Background: Post-thyroidectomy hypocalcaemia is a common complication with significant short and long term morbidity. The aim of this study was to determine the incidence and predictors of post-thyroidectomy hypocalcaemia (as defined by a corrected calcium <2.1 mmol/l) in a tertiary endocrine surgical unit.
Methods: A total of 238 consecutive patients who underwent completion or bilateral thyroid surgery between 2008 and 2011 were included in this retrospective study. Clinical and biochemical data were obtained from electronic and hard copy medical records.

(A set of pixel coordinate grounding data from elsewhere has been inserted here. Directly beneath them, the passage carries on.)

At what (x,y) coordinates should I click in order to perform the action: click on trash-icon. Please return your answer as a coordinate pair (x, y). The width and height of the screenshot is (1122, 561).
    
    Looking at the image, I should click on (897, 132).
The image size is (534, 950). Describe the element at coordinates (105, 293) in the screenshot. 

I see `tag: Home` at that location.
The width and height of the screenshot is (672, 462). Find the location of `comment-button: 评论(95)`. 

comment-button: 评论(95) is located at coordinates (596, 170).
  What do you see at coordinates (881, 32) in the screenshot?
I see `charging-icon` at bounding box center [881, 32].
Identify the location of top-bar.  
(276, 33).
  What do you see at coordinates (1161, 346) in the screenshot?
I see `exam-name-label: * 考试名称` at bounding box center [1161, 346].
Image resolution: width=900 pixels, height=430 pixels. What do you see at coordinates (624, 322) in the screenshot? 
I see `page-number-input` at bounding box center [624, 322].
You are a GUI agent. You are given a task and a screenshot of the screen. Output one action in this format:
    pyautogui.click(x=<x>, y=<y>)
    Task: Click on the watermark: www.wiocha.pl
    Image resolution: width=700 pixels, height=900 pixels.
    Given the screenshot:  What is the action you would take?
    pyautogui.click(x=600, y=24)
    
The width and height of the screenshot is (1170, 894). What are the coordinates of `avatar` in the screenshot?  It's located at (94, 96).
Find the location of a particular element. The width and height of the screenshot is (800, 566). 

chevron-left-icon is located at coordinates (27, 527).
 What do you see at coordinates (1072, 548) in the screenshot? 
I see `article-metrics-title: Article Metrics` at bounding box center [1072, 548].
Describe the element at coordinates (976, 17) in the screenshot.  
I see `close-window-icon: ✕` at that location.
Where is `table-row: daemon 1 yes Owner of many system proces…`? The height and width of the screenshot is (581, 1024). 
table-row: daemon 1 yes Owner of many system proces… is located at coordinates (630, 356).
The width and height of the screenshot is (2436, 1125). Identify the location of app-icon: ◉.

Results: The incidence of post-thyroidectomy hypocalcaemia on first postoperative day (POD1) was 29.0%. There was variation in the incidence of hypocalcaemia depending on the timing of measurement on the first postoperative day. At six months following surgery, 5.5% of patients were on calcium and/or vitamin D supplementation. Factors associated with post-thyroidectomy hypocalcaemia were lower preoperative corrected calcium (p=0.005) and parathyroid gland (PTG) auto-transplant (p=0.001). Other clinical factors such as central lymph node dissection, inadvertent PTG excision, ethnicity, preoperative diagnosis and Lugol's iodine were not associated with post-thyroidectomy hypocalcaemia.
Conclusion: The incidence of post-thyroidectomy hypocalcaemia was underestimated by 6% when only POD1 measurements were considered. The timing of measurement on POD1 has an impact on the incidence of post-thyroidectomy hypocalcaemia. Auto-transplantation and lower preoperative calcium were associated with post-thyroidectomy hypocalcaemia.